Jesse hadn't been in a serious fight in a long while. He was now recalling how much fun they were not. Fighting when there was nothing behind it was a good time. He liked a good random brawl. Bar fights that quickly turned into the chaos of strangers throwing punches at each other, a good drunken boxing match over a perceived slight or spilled drink. All of these things were fine. Fighting with a man who believed you'd done him serious harm was another thing entirely.
Jesse was not enjoying himself one bit.
"She has never stopped loving you!" Jesse spit back, dodging one blow but ending up with another landing more soundly because of it. Wash's inebriation made it hard to predict what he was going to do, or where his fists were going to land in relation to where the other man likely thought he was throwing them.
The Southern boy matched blow for blow, not wanting to walk out of this with more bruises than the pilot. If there was anything that he did not like more than this fight it was the idea of losing this fight. There was the matter of pride. An idiot idea that in knowing Wash wasn't a fighter, Wash should not win here. An even more moronic spark in his brain that told him that because of who he'd grown up with, he should be the one standing at the end of this, no matter what.
"Yer fightin now, ya jackass." Jesse gave a quick but strong push, hoping to force Wash to back off.
"It ain't like she got here and just jumped on the first man she saw, Wash." Jesse wiped the blood from a cut under his eye. "She waited for ya for years. Years. She even got you a couplea times. Had ya fer real brief moments. But she kept losin you."
He was now aware that the other patrons had scattered and the bartender was vanished. But he didn't take his eyes off of the emotionally wounded man in front of him.
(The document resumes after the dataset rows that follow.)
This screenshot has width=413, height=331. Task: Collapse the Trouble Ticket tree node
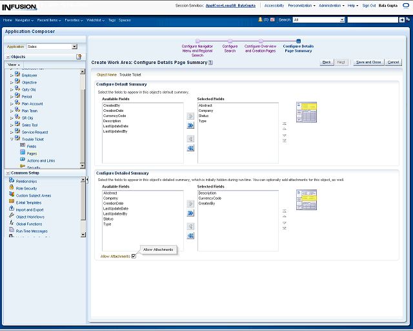pyautogui.click(x=11, y=139)
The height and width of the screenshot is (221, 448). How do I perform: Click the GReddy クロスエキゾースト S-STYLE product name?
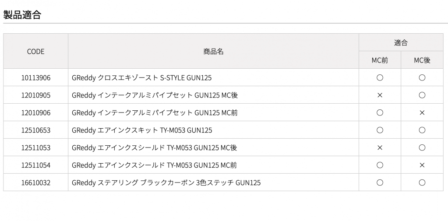pyautogui.click(x=142, y=77)
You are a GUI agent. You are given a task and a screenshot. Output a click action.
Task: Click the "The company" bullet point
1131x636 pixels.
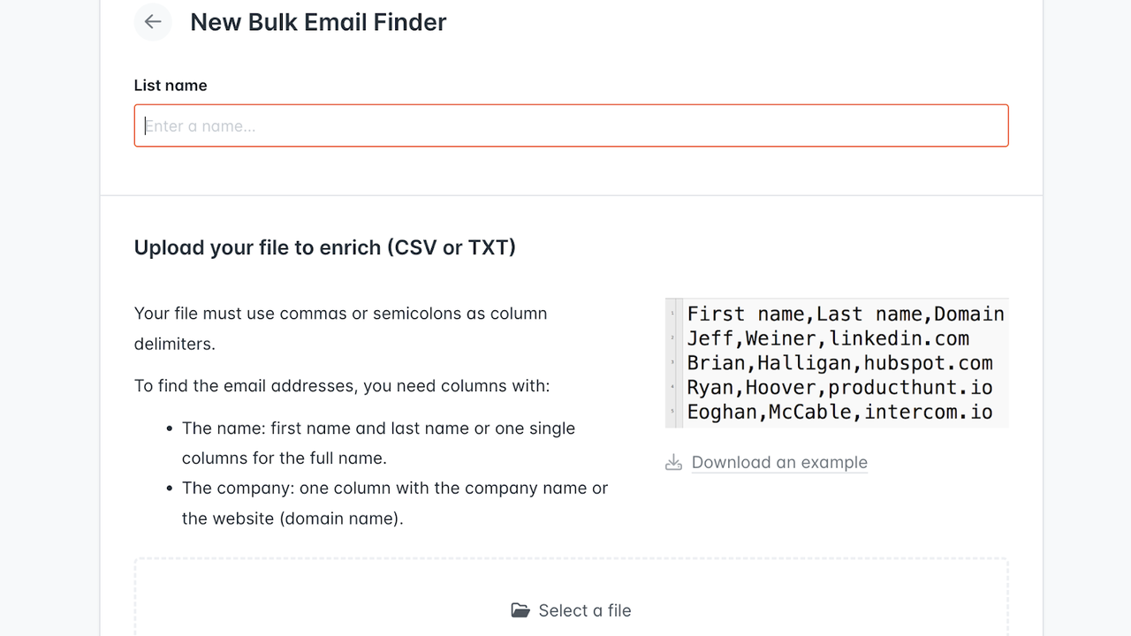click(394, 503)
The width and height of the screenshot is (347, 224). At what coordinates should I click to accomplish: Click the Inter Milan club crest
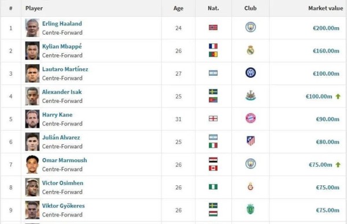pos(250,73)
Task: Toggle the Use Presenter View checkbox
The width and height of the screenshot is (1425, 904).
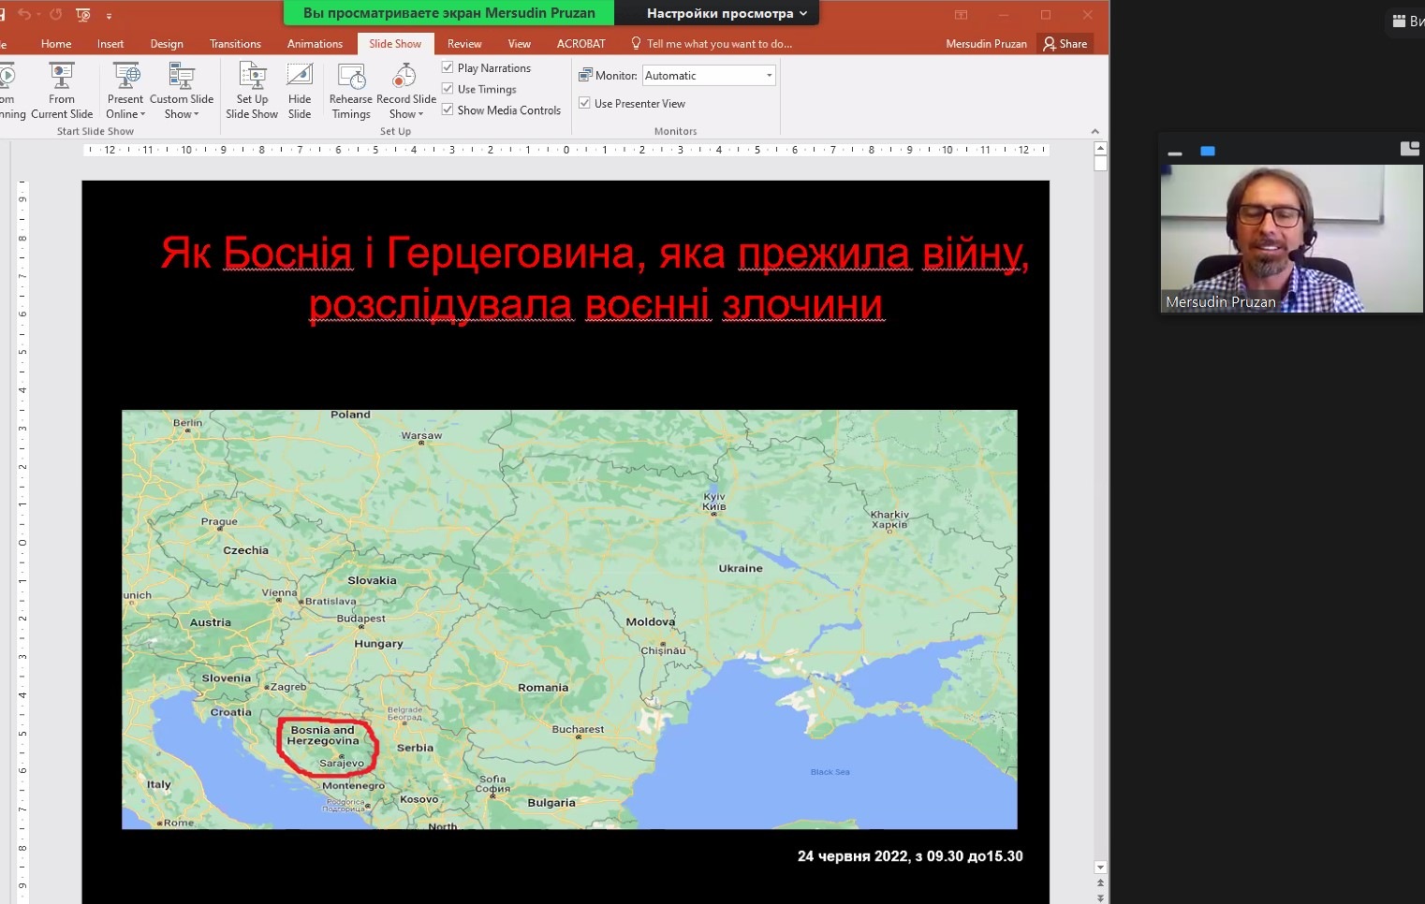Action: pyautogui.click(x=584, y=103)
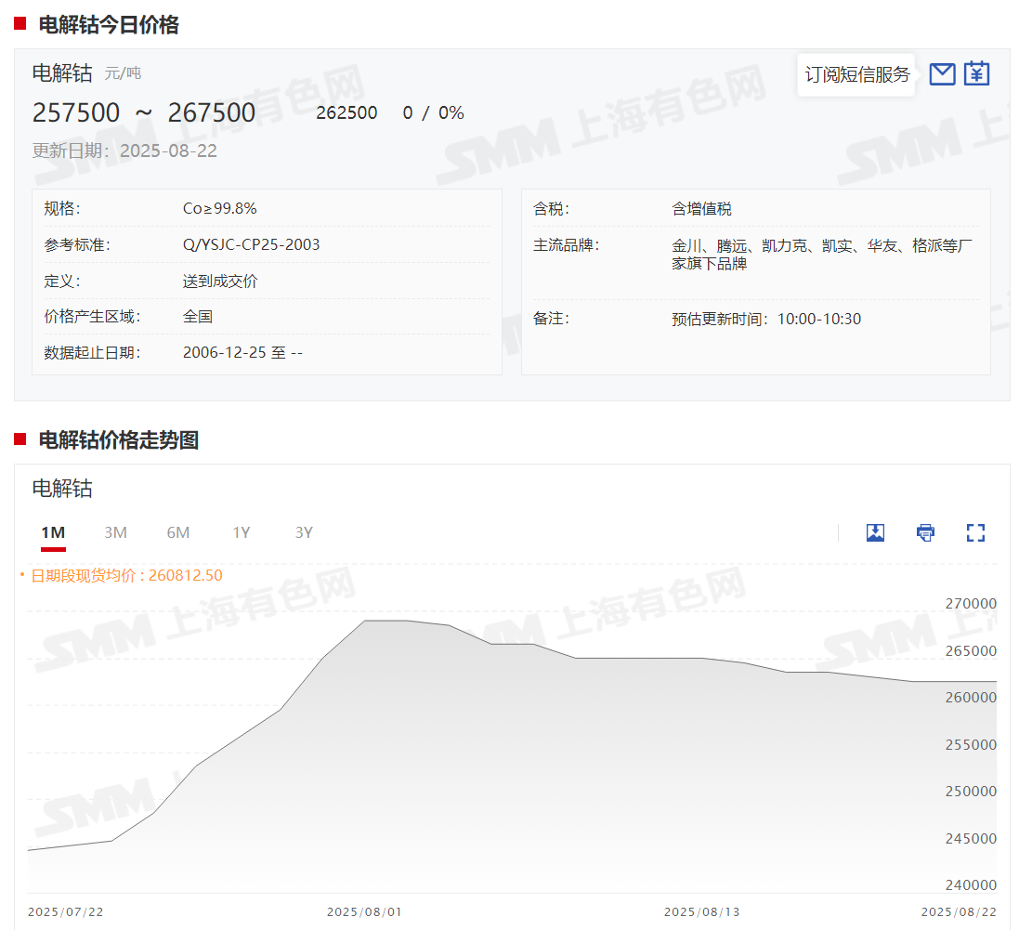Click the 2025/08/01 x-axis date label
Viewport: 1019px width, 930px height.
click(x=364, y=911)
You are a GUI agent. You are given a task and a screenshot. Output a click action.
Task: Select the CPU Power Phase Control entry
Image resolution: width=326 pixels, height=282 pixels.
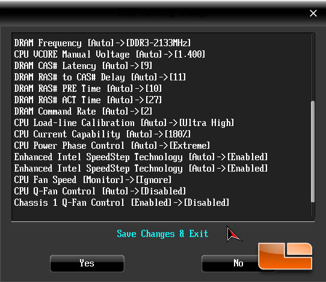click(112, 146)
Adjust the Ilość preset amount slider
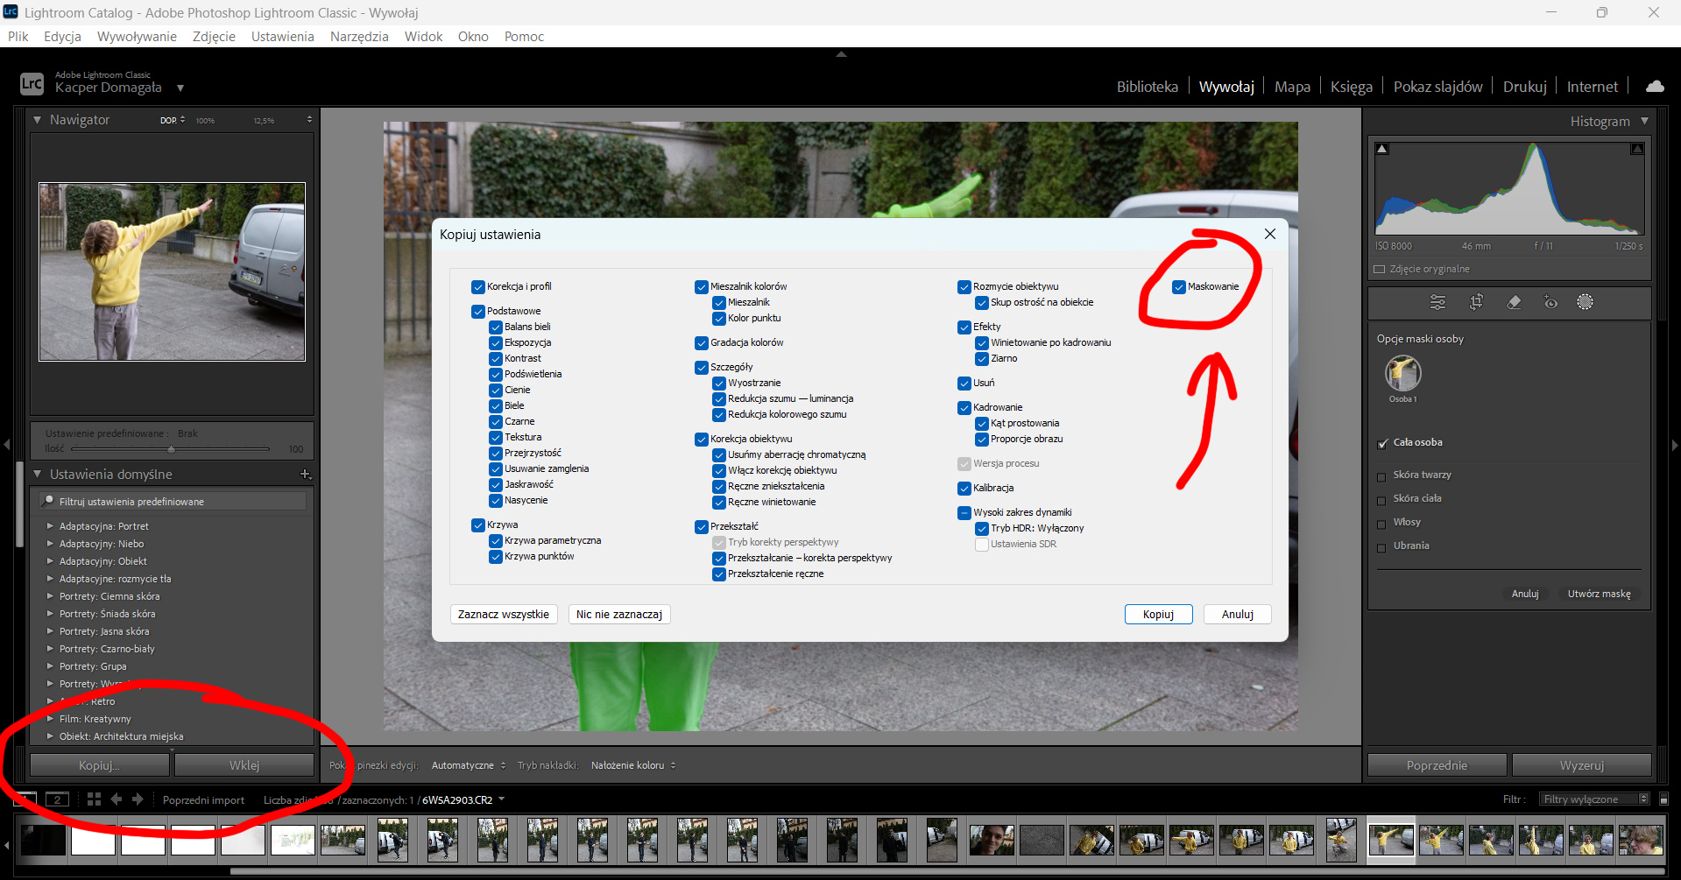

That would have been a dangerous mistake.
"It ain't even like we just met one day and that was that. We were friends first, Wash. We been friends a while."
Jesse didn't know if this information would make any of this better or worse, but he felt compelled to share it. To let Wash know that none of this was a conspiracy against him. To inform the poor guy that his wife had always loved him.
"You can't say you ain't got a chance. Every possibility that she loves you more'n me, Wash. Yer her heart at the end of it."